• EXERCISE AIM: With all pictures omitted, return verbatim the lines from the beginning of the records below through the line containing "Image resolution: width=644".

• Stored records:
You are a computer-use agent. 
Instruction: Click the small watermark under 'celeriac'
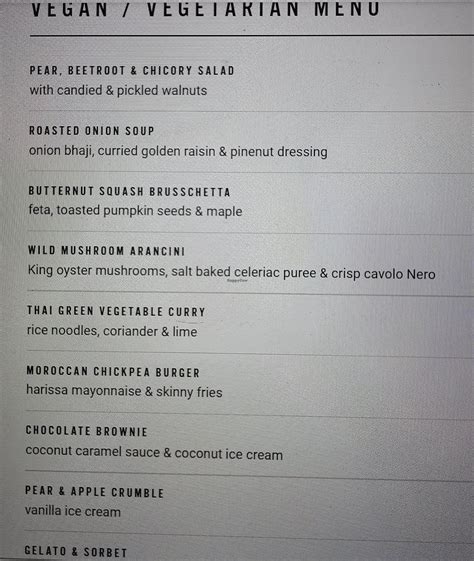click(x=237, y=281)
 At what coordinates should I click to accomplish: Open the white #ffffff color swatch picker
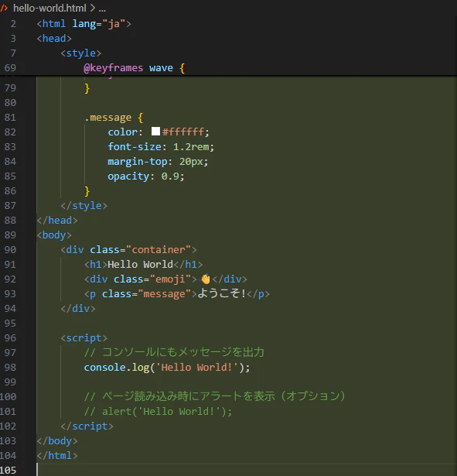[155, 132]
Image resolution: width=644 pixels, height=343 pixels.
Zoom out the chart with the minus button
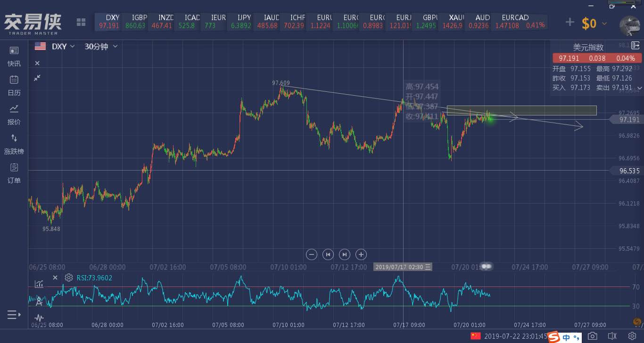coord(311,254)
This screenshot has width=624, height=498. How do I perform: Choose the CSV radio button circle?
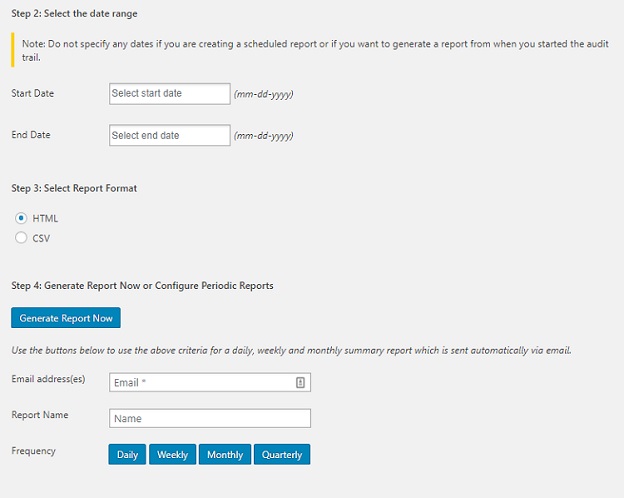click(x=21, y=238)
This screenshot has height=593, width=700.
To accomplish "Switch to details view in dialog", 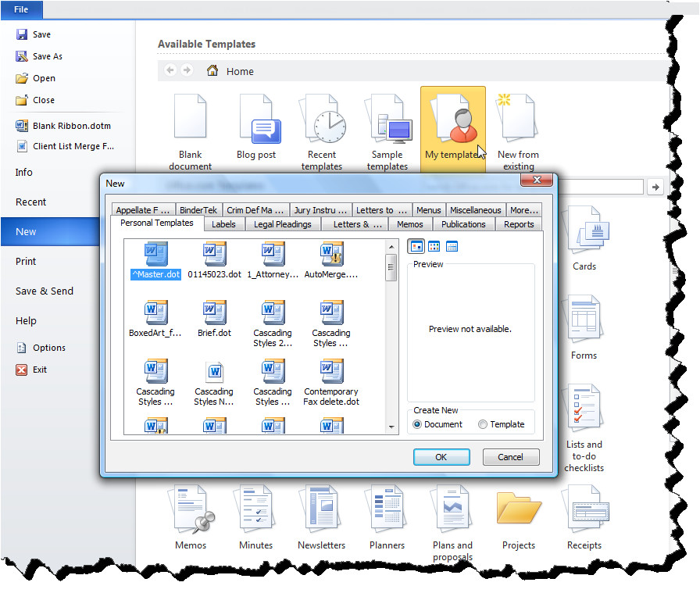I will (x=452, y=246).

• TASK ANSWER:
You are a computer-use agent. 
Instruction: Click the small watermark under 'celeriac'
click(x=237, y=281)
 At what coordinates should I click to accomplish: Open the white #ffffff color swatch picker
[155, 132]
Image resolution: width=644 pixels, height=343 pixels.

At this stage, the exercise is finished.